_Aim 1_.
In the forum post on collapsing scattered points, rewrite the passage starting at "I would like" and ending at "in some fashion.", switching "center" to "middle".

_Text to read_.
(begin)

Subject: transform arbitrary 3-D scattered points into a sphere of points

From: Ben

Date: 5 May, 2008 18:53:20

Message: 1 of 6

I realize this isn't a technical question per se, but I think that
some of you may have some insight into this type of problem.

I have a set of x,y,z arbitrarily scattered points/particles that I
would like to collapse into a sphere containing the same number of
particles, all are on the same 3-D grid with no overlapping
particles. For example, the grid has a 1.0 spacing in x, y, z
directions, some of the grid points are initially occupied with
particles in the domain (51x51x51), most points are not.

I would like to "walk" or move the particles toward the center of the
domain (defined as 0,0,0), but need to do it in (at least) 10 steps so
I can do some analysis on the intermediate steps. "Teleporting" is
fine, it doesn't have to random walk.... just as long as the general
progress is "collapsing" in some fashion.

(end)

_Aim 2_.
List every line of the listing that contains the string "increase". Case counts.

_Extracted information_.
(begin)

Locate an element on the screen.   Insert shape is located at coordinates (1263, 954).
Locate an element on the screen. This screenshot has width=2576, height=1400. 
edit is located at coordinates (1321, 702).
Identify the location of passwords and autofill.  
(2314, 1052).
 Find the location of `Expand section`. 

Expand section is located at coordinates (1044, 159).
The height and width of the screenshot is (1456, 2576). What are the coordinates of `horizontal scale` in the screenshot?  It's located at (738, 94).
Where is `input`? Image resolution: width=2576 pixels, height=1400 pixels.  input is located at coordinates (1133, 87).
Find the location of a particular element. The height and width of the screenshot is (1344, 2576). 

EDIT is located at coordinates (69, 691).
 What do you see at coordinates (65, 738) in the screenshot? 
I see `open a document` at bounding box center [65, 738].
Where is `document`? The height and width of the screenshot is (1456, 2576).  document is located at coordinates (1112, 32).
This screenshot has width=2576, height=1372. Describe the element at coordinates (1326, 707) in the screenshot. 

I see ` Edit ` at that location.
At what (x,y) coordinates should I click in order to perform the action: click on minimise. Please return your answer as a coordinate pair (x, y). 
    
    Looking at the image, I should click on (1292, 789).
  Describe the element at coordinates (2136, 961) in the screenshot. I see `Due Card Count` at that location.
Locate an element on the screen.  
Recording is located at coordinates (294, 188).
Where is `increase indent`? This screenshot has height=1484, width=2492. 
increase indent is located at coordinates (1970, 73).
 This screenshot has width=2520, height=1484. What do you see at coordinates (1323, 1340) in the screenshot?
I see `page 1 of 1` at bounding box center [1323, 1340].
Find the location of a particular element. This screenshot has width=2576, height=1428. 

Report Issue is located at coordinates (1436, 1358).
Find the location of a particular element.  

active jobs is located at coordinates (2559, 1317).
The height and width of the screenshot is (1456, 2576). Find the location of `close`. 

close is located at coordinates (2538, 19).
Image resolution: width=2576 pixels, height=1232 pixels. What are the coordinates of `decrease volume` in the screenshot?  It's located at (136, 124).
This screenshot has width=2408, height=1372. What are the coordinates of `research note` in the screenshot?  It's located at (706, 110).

(end)

_Right answer 1_.
I would like to "walk" or move the particles toward the middle of the
domain (defined as 0,0,0), but need to do it in (at least) 10 steps so
I can do some analysis on the intermediate steps. "Teleporting" is
fine, it doesn't have to random walk.... just as long as the general
progress is "collapsing" in some fashion.

_Right answer 2_.
Where is `increase indent`? This screenshot has height=1484, width=2492. 
increase indent is located at coordinates (1970, 73).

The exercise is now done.